Repeat word for word every line of the records from the one containing "is (994, 696)." down to the one containing "then-section-title: Then... is", with both of those lines included.

------------------------------------------------------------

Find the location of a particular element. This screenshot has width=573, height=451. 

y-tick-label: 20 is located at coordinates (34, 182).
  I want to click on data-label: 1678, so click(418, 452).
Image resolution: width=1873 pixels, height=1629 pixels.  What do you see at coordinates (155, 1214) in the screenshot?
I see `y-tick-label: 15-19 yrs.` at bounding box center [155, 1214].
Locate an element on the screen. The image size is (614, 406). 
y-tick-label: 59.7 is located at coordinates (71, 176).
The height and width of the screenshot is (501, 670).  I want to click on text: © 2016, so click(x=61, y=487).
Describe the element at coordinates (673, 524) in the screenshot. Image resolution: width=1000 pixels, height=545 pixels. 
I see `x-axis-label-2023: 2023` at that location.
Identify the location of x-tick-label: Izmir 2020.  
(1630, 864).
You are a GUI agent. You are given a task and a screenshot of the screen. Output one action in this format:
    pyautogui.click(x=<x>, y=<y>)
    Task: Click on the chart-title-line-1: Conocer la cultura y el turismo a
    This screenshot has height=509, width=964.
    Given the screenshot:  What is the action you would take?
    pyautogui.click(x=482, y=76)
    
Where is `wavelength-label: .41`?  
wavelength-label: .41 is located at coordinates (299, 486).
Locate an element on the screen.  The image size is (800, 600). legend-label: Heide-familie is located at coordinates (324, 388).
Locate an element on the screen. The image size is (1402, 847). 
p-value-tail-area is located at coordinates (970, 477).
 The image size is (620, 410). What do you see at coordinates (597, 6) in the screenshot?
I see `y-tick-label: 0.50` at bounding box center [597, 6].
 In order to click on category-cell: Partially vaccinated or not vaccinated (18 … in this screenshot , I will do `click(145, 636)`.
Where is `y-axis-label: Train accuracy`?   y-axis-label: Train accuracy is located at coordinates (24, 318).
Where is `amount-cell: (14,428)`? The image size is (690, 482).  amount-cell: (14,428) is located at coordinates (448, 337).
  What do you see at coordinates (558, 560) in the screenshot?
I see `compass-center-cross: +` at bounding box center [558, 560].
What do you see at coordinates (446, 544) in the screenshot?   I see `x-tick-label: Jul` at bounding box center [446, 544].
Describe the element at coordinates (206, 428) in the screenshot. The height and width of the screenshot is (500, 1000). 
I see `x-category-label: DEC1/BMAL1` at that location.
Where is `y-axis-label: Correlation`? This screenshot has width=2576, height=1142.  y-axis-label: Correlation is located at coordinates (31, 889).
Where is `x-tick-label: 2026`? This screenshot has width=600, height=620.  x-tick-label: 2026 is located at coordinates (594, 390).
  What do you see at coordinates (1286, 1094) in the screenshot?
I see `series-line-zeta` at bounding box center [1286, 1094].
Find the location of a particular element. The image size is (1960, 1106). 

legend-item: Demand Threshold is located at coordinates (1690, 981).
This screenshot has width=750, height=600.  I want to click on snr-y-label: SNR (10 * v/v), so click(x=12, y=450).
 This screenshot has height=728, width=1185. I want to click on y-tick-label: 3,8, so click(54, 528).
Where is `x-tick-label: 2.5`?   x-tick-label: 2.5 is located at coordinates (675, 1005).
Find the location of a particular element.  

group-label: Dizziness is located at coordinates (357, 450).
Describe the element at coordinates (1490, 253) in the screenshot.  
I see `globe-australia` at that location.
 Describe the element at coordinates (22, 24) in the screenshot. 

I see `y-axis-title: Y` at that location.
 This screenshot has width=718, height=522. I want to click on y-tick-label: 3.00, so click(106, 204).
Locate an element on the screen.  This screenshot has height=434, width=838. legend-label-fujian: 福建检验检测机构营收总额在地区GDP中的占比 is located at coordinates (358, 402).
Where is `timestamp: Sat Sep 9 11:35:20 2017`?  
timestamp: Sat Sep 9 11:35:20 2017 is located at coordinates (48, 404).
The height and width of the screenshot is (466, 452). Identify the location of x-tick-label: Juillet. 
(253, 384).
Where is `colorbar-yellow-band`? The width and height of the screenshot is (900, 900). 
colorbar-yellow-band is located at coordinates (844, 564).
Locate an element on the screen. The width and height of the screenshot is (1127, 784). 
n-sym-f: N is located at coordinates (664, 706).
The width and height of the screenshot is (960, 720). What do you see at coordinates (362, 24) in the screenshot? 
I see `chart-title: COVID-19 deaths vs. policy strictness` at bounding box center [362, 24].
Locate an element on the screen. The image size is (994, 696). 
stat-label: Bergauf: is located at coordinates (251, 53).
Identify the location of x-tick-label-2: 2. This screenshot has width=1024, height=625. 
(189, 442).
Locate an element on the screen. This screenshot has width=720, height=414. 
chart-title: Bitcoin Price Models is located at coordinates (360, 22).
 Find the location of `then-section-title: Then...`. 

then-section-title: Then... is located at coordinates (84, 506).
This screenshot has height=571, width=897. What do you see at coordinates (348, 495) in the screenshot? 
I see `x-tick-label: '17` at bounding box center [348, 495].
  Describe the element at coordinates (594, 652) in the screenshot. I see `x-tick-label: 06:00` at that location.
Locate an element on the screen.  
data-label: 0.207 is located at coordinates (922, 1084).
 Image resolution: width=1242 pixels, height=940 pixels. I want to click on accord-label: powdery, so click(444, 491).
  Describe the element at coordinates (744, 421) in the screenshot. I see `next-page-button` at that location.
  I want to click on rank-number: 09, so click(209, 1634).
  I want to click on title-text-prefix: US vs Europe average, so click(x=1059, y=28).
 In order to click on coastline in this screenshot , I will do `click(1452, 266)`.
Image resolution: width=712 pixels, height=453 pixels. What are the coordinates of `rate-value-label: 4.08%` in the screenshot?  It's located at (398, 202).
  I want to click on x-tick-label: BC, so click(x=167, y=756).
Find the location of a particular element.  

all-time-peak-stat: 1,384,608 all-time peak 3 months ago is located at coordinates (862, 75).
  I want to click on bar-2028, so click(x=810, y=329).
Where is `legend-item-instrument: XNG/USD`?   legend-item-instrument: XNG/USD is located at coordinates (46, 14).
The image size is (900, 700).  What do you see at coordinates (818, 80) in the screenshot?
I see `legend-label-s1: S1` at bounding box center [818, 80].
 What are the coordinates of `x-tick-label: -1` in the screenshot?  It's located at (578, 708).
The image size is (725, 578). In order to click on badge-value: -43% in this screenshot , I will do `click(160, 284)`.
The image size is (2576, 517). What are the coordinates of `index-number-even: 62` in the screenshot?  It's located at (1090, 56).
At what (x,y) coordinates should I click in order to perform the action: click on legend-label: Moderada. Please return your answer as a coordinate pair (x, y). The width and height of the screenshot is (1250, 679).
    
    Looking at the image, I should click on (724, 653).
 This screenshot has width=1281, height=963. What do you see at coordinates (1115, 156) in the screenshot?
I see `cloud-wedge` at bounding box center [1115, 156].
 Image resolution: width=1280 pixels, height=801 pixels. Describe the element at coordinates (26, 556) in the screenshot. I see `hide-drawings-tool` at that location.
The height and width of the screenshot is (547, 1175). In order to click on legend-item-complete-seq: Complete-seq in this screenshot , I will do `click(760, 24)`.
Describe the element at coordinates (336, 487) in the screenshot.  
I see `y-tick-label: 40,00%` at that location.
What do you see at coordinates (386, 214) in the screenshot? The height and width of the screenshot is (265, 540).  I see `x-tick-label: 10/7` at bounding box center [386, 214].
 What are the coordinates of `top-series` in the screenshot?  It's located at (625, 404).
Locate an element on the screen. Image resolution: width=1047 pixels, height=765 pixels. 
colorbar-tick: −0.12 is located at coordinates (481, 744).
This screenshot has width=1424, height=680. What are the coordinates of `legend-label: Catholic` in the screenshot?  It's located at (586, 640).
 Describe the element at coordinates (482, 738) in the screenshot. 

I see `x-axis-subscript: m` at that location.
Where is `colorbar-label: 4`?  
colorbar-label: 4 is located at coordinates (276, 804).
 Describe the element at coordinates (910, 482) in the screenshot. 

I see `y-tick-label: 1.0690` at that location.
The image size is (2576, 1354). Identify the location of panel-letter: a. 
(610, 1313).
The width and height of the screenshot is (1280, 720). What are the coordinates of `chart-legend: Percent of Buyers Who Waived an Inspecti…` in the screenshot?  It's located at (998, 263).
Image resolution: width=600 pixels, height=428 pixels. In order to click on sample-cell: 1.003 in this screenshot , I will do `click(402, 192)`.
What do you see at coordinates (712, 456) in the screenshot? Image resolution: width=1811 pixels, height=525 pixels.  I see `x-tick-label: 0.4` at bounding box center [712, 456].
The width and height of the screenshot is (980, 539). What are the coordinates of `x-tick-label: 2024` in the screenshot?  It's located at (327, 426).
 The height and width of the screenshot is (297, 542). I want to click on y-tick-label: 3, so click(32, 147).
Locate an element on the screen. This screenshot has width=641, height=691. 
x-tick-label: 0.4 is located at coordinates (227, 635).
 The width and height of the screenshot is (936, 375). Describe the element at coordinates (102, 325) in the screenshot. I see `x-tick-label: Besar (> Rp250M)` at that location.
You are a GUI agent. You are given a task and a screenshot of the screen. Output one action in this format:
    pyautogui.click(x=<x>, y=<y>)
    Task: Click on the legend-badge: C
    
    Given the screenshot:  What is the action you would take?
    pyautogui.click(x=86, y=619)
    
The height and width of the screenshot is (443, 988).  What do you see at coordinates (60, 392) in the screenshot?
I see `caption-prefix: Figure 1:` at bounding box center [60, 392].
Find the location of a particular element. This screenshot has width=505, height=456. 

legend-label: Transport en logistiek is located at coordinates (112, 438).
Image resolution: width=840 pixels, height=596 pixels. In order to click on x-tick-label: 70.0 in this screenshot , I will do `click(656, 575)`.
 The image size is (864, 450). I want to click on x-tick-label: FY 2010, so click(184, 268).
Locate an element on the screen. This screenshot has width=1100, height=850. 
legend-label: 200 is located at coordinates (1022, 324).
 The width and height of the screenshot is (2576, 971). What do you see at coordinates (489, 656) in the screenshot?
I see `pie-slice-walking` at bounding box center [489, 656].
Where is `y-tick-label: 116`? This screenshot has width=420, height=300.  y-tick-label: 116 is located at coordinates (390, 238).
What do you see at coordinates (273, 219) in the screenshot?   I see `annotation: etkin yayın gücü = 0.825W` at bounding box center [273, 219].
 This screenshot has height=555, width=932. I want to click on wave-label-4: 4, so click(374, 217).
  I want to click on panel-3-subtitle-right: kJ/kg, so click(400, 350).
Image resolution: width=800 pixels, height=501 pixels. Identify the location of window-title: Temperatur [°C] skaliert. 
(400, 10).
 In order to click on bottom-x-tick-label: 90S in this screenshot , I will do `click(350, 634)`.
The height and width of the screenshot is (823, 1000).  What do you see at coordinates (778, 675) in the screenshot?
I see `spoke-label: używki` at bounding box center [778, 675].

------------------------------------------------------------

**ANSWER FOR THIS EXERCISE:**
Locate an element on the screen. The image size is (994, 696). 
stat-label: Bergauf: is located at coordinates (251, 53).
Identify the location of x-tick-label-2: 2. This screenshot has width=1024, height=625. 
(189, 442).
Locate an element on the screen. This screenshot has width=720, height=414. 
chart-title: Bitcoin Price Models is located at coordinates (360, 22).
 Find the location of `then-section-title: Then...`. 

then-section-title: Then... is located at coordinates (84, 506).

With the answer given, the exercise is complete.